There is widespread anger at the attacks planned by the right-wing government of president Nicolas Sarkozy and prime minister François Fillon. They aim to 'streamline' the civil service (with large-scale job cuts), want 11,200 job losses in education (the long-term aim is 80,000), are undermining state pension provision, and introducing higher healthcare costs among other measures.
Le Monde newspaper reported that 35,000 education workers, parents and students protested in Paris on 18 May. This is a hard-line government, however, with education minister, Xavier Darcos, ruling out any changes "whatever the size of the demos".
The school student protests are also against changes to the baccalaureate system, which will mean that school leavers will have lower qualifications and so worse jobs on less pay. And the sports minister, Bernard Laporte, wants to impose 100 hours of unpaid 'civic service' work on those aged 18-25. Once again, the government is targeting youth as a stepping stone to attacks on the wider working class.
Sarkozy and Fillon want to bring France into line with the neo-liberal world of privatisation and deregulation. To do that, they have to break the power of the working class. So, part and parcel of this offensive is targeting trade union rights.
Sarkozy and Fillon want to impose a 'minimum service provision' in education, forcing schools to open even during a strike. Education workers are also to be made to give 48 hours notice of strike action. If this is implemented, it would be only a matter of time before it is imposed on other sectors.

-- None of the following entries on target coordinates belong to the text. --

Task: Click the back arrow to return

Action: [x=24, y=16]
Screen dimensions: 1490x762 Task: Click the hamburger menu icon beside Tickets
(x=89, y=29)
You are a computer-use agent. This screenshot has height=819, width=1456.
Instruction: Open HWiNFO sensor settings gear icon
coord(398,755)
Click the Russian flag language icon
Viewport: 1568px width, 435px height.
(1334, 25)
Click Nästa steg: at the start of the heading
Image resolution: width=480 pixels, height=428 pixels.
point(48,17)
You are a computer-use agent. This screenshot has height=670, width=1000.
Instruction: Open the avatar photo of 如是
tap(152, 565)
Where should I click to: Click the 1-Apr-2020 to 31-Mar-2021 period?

French workers are renowned for taking sudden strike action, a powerful weapon in the defence of jobs, wages and working conditions. The lengthy and cumbersome balloting procedure which delays and even stops action in Britain is unknown in France.
The main union federations are meeting this week to discuss their strategy. Up to now, however, they have dragged their feet, bringing out one sector followed by another. Under mass pressure, the 15 May strike brought education workers together with others, such as health workers and civil servants.
Another public-sector 'day of action and demonstrations' has been called for 22 May, against the plan to raise the eligibility for a full pension from 40 years' contributions to 41. For many, that means a 24-hour strike. The rail workers' unions have called their members out on that day.
Also, there have been many individual factory strikes against job cuts, some of which have been bitter battles. And, last weekend and into this week, ports around France ground to a standstill as fishermen struck and blockaded ports in protest at the rising price of fuel.
This year, therefore, has shown clearly that the mood for militant action exists. And this is just a year after Sarkozy became president, promising a bright future, while vowing to eradicate the revolutionary legacy of May 1968, and 'reform' (cut back) the state sector. The thin veneer of hope that he might deliver positive change has worn away and his party was hammered in local elections a month ago.
The government's intentions are clear. So the strategy for the workers' movement has to be to build a massive, united movement. Initially, that would require a 24-hour strike of all workers, public and private sector, all of whom are affected by attacks on pensions, public services and union rights.